Grace went to see the Sitka icon when it came to her parish. She ended up taking an inkjet copy to a sick friend and witnessing what is quite likely a small miracle.

My miracle was even smaller.

I actually don't like the Sitka icon very much. It's in the "realistic" painting style that characterizes the Western captivity of iconography that has finally been broken, mostly, over the past several decades. The garish riza, or gold covering, eliminates the color symbolism, and it has these spiky haloes, instead of the traditional ones identifying the persons of Christ and the Theotokos. Maybe most significantly, the depiction of the "Father" at the top is against the canons of iconography.

And yet.

When you're in the presence of the icon, it's as if it really is a window into heaven, and the prayers and devotion of undemanding people brush past you like a breeze. You realize that what's required for sanctification is not so much perfection as devotion.
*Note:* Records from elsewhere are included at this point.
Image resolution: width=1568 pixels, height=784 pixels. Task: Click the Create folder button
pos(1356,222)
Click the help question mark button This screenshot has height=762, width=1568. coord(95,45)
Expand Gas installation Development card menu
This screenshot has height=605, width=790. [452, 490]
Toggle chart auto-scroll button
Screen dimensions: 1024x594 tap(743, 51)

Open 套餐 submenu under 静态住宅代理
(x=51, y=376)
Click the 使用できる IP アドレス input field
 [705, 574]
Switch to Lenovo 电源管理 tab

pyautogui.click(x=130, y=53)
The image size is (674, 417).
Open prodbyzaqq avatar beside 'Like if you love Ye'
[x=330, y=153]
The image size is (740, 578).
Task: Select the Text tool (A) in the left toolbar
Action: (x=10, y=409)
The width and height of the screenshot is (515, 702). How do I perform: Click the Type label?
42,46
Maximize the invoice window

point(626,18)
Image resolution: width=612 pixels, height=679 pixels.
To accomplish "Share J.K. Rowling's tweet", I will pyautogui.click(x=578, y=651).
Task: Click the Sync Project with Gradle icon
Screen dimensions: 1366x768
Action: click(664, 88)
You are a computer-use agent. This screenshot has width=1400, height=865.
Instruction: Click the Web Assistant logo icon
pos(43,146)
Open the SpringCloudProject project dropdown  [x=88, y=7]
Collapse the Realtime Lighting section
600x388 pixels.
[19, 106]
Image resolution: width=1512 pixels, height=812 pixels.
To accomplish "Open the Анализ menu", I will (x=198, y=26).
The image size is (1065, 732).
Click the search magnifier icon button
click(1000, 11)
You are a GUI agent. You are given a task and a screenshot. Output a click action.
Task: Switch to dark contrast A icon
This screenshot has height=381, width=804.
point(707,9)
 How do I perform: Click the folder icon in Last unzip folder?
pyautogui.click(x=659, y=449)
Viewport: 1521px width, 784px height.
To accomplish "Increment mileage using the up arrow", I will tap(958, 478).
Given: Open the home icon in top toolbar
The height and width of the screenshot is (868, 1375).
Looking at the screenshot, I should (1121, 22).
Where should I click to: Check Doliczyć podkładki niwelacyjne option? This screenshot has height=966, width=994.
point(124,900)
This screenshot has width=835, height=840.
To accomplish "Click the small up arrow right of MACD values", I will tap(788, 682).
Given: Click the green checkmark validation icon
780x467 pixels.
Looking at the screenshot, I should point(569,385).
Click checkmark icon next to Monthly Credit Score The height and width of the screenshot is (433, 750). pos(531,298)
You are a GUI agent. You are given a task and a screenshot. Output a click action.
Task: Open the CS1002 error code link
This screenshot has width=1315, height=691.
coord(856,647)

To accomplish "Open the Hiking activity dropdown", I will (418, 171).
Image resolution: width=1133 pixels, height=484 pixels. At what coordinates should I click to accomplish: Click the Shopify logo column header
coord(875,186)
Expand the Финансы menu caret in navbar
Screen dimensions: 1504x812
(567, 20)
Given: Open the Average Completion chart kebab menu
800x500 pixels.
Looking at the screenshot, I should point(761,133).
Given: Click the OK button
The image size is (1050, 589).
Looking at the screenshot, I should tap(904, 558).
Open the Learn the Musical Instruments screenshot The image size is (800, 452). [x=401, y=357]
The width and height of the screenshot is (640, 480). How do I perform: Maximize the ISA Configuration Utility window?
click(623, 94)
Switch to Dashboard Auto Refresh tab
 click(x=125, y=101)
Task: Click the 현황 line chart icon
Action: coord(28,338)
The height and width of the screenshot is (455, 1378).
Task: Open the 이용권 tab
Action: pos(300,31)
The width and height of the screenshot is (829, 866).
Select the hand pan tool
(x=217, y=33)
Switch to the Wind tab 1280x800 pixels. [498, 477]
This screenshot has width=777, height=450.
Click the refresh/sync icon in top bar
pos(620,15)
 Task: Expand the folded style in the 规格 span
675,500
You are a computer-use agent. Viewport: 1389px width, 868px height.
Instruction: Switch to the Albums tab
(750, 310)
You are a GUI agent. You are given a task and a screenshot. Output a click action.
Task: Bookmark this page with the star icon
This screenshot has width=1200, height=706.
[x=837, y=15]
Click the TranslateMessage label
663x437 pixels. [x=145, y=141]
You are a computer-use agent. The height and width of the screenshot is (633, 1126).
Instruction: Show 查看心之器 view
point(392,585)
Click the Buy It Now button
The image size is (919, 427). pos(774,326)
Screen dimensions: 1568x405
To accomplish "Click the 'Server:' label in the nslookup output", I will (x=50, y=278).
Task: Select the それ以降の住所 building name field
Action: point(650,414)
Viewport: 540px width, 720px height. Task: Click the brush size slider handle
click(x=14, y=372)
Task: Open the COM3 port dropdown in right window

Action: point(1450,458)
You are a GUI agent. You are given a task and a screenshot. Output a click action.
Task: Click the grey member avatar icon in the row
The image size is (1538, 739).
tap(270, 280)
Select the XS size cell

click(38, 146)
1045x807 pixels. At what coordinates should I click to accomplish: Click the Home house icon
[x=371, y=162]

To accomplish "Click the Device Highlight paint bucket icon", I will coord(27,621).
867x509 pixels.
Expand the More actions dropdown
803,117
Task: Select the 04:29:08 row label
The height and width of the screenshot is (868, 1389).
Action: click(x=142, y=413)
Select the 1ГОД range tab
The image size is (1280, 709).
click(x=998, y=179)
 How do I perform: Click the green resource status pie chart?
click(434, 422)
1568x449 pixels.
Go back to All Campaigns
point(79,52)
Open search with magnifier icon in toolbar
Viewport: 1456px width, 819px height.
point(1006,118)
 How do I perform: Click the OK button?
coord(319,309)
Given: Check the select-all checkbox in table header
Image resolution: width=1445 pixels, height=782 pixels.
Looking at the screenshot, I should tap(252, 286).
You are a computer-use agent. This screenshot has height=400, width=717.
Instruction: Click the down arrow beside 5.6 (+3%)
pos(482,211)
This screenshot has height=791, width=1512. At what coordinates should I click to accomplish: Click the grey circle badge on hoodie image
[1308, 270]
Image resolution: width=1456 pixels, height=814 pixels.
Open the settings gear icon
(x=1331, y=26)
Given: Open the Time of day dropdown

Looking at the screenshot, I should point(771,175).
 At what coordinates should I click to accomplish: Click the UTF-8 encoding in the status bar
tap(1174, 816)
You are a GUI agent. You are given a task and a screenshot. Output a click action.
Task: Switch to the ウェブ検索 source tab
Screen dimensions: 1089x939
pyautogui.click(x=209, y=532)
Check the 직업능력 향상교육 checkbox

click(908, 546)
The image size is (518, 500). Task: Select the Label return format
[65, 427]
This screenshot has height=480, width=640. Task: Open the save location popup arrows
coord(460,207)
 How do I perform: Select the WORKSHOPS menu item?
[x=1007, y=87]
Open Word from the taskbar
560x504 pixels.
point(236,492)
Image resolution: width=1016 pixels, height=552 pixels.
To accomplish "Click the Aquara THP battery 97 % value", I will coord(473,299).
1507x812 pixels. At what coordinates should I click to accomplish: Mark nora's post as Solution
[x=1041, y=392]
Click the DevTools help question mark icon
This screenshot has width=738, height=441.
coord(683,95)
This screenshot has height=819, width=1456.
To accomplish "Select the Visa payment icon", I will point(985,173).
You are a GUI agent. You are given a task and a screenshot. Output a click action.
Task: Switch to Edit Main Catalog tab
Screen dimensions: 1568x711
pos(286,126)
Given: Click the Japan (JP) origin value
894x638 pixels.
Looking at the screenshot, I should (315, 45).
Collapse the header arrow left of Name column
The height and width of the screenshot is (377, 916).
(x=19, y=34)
We should by all means aim for perfection, timeless beauty, faithfulness to the Tradition of whatever endeavor we undertake. But we should also understand that our best human efforts, the works of Michelangelo and the Pyramids and Dostoevsky and Mozart, are like a toddler's finger painting, stuck on God's refrigerator more out of love for the artist than appreciation for the art.

Even as we aim high, we need to realize that at the end of our works, love is enough.

Grace's miracle was more miraculous, but mine was what I needed that day.